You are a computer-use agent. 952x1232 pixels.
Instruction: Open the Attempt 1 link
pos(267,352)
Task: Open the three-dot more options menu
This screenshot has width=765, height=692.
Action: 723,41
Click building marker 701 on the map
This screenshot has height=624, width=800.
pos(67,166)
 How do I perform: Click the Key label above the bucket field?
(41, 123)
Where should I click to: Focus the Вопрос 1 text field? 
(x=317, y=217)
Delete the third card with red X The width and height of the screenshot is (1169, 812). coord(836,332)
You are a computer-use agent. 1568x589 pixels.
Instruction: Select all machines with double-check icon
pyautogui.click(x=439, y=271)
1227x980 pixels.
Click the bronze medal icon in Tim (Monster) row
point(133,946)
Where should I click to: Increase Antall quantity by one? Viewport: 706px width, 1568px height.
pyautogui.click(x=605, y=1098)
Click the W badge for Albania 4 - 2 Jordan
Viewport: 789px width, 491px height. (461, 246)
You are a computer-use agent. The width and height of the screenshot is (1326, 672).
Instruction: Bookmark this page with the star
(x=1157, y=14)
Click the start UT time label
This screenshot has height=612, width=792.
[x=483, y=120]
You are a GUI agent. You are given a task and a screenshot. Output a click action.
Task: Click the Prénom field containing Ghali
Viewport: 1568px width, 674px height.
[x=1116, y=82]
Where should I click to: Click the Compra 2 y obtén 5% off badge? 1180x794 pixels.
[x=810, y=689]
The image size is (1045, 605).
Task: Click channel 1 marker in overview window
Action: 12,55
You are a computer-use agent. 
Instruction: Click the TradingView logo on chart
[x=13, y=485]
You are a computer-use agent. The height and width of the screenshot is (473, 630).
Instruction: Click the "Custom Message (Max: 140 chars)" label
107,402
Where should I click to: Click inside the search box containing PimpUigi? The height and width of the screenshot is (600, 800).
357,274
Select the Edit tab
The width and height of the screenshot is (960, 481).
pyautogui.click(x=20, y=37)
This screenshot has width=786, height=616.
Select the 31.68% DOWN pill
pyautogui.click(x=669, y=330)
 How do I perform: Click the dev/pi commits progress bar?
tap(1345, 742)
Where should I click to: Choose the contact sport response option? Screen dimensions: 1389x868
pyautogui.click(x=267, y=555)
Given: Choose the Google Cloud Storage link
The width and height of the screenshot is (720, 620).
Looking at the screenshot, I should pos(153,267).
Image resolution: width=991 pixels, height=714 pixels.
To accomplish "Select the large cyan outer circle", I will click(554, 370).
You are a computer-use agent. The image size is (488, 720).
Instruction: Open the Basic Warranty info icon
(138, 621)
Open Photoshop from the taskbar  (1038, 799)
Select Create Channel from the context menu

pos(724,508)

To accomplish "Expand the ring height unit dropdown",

■ ■ ■

[EXERCISE AIM]
Write out an exact transcription of the line with "How do I perform: Click the dev/pi" and of each line after it; stop at the end of the records.

[RESPONSE]
 How do I perform: Click the dev/pi commits progress bar?
tap(1345, 742)
Where should I click to: Choose the contact sport response option? Screen dimensions: 1389x868
pyautogui.click(x=267, y=555)
Given: Choose the Google Cloud Storage link
The width and height of the screenshot is (720, 620).
Looking at the screenshot, I should pos(153,267).
Image resolution: width=991 pixels, height=714 pixels.
To accomplish "Select the large cyan outer circle", I will click(554, 370).
You are a computer-use agent. The image size is (488, 720).
Instruction: Open the Basic Warranty info icon
(138, 621)
Open Photoshop from the taskbar  (1038, 799)
Select Create Channel from the context menu

pos(724,508)

To accomplish "Expand the ring height unit dropdown",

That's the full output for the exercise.